• What to produce: Output the records that follow, keeping every line exactly as it is.

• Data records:

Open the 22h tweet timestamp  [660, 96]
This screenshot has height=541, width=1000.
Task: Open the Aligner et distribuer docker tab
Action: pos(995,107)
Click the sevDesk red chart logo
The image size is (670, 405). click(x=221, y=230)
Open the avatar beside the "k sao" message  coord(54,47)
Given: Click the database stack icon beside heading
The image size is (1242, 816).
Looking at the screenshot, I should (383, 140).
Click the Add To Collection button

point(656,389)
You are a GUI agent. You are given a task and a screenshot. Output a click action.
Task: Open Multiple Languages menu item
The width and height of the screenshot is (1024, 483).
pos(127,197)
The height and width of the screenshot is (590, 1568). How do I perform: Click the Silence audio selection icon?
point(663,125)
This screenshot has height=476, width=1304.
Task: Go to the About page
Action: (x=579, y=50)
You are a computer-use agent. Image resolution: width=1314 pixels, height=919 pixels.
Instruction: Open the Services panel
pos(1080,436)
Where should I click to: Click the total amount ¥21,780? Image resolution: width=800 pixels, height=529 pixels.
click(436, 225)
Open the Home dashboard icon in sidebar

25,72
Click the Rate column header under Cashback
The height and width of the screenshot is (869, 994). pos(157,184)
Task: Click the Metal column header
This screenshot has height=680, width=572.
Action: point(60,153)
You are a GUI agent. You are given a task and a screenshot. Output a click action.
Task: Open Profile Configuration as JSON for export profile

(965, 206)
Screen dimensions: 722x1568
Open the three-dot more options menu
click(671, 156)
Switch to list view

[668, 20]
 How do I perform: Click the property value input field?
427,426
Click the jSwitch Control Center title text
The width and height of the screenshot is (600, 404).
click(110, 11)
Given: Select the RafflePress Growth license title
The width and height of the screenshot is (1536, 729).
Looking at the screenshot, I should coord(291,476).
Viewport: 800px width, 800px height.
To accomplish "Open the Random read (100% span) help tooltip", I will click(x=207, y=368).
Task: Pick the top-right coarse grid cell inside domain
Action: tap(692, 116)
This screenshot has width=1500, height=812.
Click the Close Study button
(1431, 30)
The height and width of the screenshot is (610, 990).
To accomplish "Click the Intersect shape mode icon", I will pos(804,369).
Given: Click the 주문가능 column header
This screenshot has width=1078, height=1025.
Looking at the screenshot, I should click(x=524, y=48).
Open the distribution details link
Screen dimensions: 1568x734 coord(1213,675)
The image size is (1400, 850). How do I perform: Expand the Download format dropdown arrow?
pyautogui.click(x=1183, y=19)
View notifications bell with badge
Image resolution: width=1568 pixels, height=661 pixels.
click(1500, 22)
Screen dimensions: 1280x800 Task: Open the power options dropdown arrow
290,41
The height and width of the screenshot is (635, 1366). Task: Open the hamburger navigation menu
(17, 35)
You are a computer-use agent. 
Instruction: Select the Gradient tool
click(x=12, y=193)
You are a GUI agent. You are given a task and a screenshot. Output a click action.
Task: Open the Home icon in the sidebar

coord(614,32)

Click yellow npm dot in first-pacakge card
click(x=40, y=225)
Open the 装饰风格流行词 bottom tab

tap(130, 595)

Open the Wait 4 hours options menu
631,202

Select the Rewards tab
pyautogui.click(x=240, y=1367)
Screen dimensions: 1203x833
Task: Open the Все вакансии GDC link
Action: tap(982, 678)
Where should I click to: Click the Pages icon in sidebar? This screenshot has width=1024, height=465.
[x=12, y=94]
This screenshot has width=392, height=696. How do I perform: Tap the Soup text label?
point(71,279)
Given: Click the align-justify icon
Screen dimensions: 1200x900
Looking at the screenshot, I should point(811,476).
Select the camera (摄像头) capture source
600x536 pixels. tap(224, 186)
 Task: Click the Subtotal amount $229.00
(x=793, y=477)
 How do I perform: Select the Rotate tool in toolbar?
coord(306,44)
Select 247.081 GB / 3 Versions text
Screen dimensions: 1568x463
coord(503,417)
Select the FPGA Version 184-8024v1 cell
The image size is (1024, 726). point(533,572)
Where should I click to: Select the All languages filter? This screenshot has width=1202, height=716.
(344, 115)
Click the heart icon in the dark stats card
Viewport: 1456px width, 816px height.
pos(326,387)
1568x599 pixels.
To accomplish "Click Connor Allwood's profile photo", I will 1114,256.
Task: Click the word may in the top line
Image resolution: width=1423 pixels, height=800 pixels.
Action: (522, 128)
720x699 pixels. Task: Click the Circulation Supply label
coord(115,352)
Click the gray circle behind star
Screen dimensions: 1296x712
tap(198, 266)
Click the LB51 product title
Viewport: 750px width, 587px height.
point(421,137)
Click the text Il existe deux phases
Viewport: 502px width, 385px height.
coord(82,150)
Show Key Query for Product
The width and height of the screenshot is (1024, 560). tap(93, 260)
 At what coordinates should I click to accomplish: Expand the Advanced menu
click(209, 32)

• Answer:
Open the 22h tweet timestamp  [660, 96]
This screenshot has height=541, width=1000.
Task: Open the Aligner et distribuer docker tab
Action: pos(995,107)
Click the sevDesk red chart logo
The image size is (670, 405). click(x=221, y=230)
Open the avatar beside the "k sao" message  coord(54,47)
Given: Click the database stack icon beside heading
The image size is (1242, 816).
Looking at the screenshot, I should (383, 140).
Click the Add To Collection button

point(656,389)
You are a GUI agent. You are given a task and a screenshot. Output a click action.
Task: Open Multiple Languages menu item
The width and height of the screenshot is (1024, 483).
pos(127,197)
The height and width of the screenshot is (590, 1568). How do I perform: Click the Silence audio selection icon?
point(663,125)
This screenshot has height=476, width=1304.
Task: Go to the About page
Action: (x=579, y=50)
You are a computer-use agent. Image resolution: width=1314 pixels, height=919 pixels.
Instruction: Open the Services panel
pos(1080,436)
Where should I click to: Click the total amount ¥21,780? Image resolution: width=800 pixels, height=529 pixels.
click(436, 225)
Open the Home dashboard icon in sidebar

25,72
Click the Rate column header under Cashback
The height and width of the screenshot is (869, 994). pos(157,184)
Task: Click the Metal column header
This screenshot has height=680, width=572.
Action: point(60,153)
You are a GUI agent. You are given a task and a screenshot. Output a click action.
Task: Open Profile Configuration as JSON for export profile

(965, 206)
Screen dimensions: 722x1568
Open the three-dot more options menu
click(671, 156)
Switch to list view

[668, 20]
 How do I perform: Click the property value input field?
427,426
Click the jSwitch Control Center title text
The width and height of the screenshot is (600, 404).
click(110, 11)
Given: Select the RafflePress Growth license title
The width and height of the screenshot is (1536, 729).
Looking at the screenshot, I should coord(291,476).
Viewport: 800px width, 800px height.
To accomplish "Open the Random read (100% span) help tooltip", I will click(x=207, y=368).
Task: Pick the top-right coarse grid cell inside domain
Action: tap(692, 116)
This screenshot has width=1500, height=812.
Click the Close Study button
(1431, 30)
The height and width of the screenshot is (610, 990).
To accomplish "Click the Intersect shape mode icon", I will pos(804,369).
Given: Click the 주문가능 column header
This screenshot has width=1078, height=1025.
Looking at the screenshot, I should click(x=524, y=48).
Open the distribution details link
Screen dimensions: 1568x734 coord(1213,675)
The image size is (1400, 850). How do I perform: Expand the Download format dropdown arrow?
pyautogui.click(x=1183, y=19)
View notifications bell with badge
Image resolution: width=1568 pixels, height=661 pixels.
click(1500, 22)
Screen dimensions: 1280x800 Task: Open the power options dropdown arrow
290,41
The height and width of the screenshot is (635, 1366). Task: Open the hamburger navigation menu
(17, 35)
You are a computer-use agent. 
Instruction: Select the Gradient tool
click(x=12, y=193)
You are a GUI agent. You are given a task and a screenshot. Output a click action.
Task: Open the Home icon in the sidebar

coord(614,32)

Click yellow npm dot in first-pacakge card
click(x=40, y=225)
Open the 装饰风格流行词 bottom tab

tap(130, 595)

Open the Wait 4 hours options menu
631,202

Select the Rewards tab
pyautogui.click(x=240, y=1367)
Screen dimensions: 1203x833
Task: Open the Все вакансии GDC link
Action: tap(982, 678)
Where should I click to: Click the Pages icon in sidebar? This screenshot has width=1024, height=465.
[x=12, y=94]
This screenshot has width=392, height=696. How do I perform: Tap the Soup text label?
point(71,279)
Given: Click the align-justify icon
Screen dimensions: 1200x900
Looking at the screenshot, I should point(811,476).
Select the camera (摄像头) capture source
600x536 pixels. tap(224, 186)
 Task: Click the Subtotal amount $229.00
(x=793, y=477)
 How do I perform: Select the Rotate tool in toolbar?
coord(306,44)
Select 247.081 GB / 3 Versions text
Screen dimensions: 1568x463
coord(503,417)
Select the FPGA Version 184-8024v1 cell
The image size is (1024, 726). point(533,572)
Where should I click to: Select the All languages filter? This screenshot has width=1202, height=716.
(344, 115)
Click the heart icon in the dark stats card
Viewport: 1456px width, 816px height.
pos(326,387)
1568x599 pixels.
To accomplish "Click Connor Allwood's profile photo", I will 1114,256.
Task: Click the word may in the top line
Image resolution: width=1423 pixels, height=800 pixels.
Action: (522, 128)
720x699 pixels. Task: Click the Circulation Supply label
coord(115,352)
Click the gray circle behind star
Screen dimensions: 1296x712
tap(198, 266)
Click the LB51 product title
Viewport: 750px width, 587px height.
point(421,137)
Click the text Il existe deux phases
Viewport: 502px width, 385px height.
coord(82,150)
Show Key Query for Product
The width and height of the screenshot is (1024, 560). tap(93, 260)
 At what coordinates should I click to accomplish: Expand the Advanced menu
click(209, 32)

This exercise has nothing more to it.